[openamq-dev] porting to Ubuntu

Martin Lucina mato at imatix.com
Wed Aug 22 12:34:29 CEST 2007


Nick,

ndl at ravenbrook.com said:
> I don't know whether the following is relevant. The system I'm working
> with can only link with shared libraries. After building OpenAMQ, I
> went on to link the archives in ibase/lib thus:
> 
>   ld -shared -o libamq.so -luuid -lm -whole-archive libamq_common.a  \
>     libamq_operate.a libamq_server.a libamq_wireapi.a libapr.a \
>     libaprutil.a libasl.a libicl.a libipr.a libpcre.a libsfl.a libsmt3.a \
>     libsmt.a libzip.a /usr/lib/libexpat.so.1 /usr/lib/libcrypt.a

That explains it ...

All code going into a shared library has to be compiled with -fPIC,
otherwise bad things happen, especially if the library uses static
variables which is the case here (s_os_active_thread_count).

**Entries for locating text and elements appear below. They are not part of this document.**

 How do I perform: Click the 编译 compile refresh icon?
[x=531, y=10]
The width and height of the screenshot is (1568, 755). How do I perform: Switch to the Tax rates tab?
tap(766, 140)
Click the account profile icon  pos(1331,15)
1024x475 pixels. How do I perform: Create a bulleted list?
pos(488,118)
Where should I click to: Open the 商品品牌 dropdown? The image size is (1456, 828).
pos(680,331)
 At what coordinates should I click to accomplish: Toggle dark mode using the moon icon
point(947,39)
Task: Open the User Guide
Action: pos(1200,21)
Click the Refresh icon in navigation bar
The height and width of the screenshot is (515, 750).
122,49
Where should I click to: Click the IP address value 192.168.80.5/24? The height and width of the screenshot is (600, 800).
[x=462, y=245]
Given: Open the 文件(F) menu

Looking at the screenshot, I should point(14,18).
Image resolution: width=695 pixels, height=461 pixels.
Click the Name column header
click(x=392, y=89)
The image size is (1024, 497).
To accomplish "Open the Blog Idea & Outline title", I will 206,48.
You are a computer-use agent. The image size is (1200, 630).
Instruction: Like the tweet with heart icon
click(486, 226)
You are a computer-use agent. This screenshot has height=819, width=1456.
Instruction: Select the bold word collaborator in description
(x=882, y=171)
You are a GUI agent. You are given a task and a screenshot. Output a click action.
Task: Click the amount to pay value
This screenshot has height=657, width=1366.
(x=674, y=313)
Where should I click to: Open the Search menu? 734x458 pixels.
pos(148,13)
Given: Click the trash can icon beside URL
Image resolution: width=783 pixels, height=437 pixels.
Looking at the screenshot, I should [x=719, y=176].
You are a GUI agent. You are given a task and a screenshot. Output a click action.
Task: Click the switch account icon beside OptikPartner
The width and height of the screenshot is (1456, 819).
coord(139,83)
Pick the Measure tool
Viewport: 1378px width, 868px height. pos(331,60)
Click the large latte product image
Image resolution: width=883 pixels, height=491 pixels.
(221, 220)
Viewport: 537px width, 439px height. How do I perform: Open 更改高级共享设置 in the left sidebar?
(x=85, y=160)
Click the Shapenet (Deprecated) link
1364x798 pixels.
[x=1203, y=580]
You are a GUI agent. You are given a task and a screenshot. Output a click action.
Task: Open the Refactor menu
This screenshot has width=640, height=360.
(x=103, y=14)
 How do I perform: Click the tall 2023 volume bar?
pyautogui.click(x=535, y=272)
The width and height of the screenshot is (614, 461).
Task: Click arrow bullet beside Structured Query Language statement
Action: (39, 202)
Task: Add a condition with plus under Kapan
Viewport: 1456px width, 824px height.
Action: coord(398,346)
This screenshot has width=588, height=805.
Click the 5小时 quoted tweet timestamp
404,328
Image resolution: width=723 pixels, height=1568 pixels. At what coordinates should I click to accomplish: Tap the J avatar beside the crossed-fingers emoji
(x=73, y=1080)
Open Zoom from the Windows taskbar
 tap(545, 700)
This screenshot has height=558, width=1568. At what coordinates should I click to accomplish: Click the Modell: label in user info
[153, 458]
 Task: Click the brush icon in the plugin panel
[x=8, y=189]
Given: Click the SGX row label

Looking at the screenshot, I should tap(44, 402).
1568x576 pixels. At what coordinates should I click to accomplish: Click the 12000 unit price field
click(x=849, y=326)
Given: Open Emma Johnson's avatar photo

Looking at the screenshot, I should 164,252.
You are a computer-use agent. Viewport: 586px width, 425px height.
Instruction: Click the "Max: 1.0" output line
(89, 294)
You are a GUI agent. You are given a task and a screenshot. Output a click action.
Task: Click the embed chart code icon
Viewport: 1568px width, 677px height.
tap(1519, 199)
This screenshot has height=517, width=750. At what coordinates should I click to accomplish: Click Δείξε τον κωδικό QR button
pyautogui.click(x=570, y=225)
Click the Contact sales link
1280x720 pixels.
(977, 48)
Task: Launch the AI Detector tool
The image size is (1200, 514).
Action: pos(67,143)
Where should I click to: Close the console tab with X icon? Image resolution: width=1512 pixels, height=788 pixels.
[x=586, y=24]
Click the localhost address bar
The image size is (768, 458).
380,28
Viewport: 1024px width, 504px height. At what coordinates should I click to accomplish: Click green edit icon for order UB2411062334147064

> I don't know. Machine isn't mine, it's remote to me (I access it via
> ssh). What's the incantation for finding out?

cat /proc/cpuinfo, but it's not relevant since I can see that it's the
.so that's causing the problem.

>    4) Does our standard client code work correctly? e.g. Can you run
>    "amq_server" and "amq_client" with no parameters against it?
> 
> Yes, and amq_shell

Just to confirm 100% that it *is* the .so, can you try manually linking
amq_client against the .so rather than the static libraries? You can get
the link command by doing "c -v -L amq_client" in the
OpenAMQ-XXX/clients directory. Take out the .a files and specify the
full path to your shared library.

I'd expect it to not work ...

Once we confirm that this is the case, we can look at a temporary
solution to make the shared library work for you.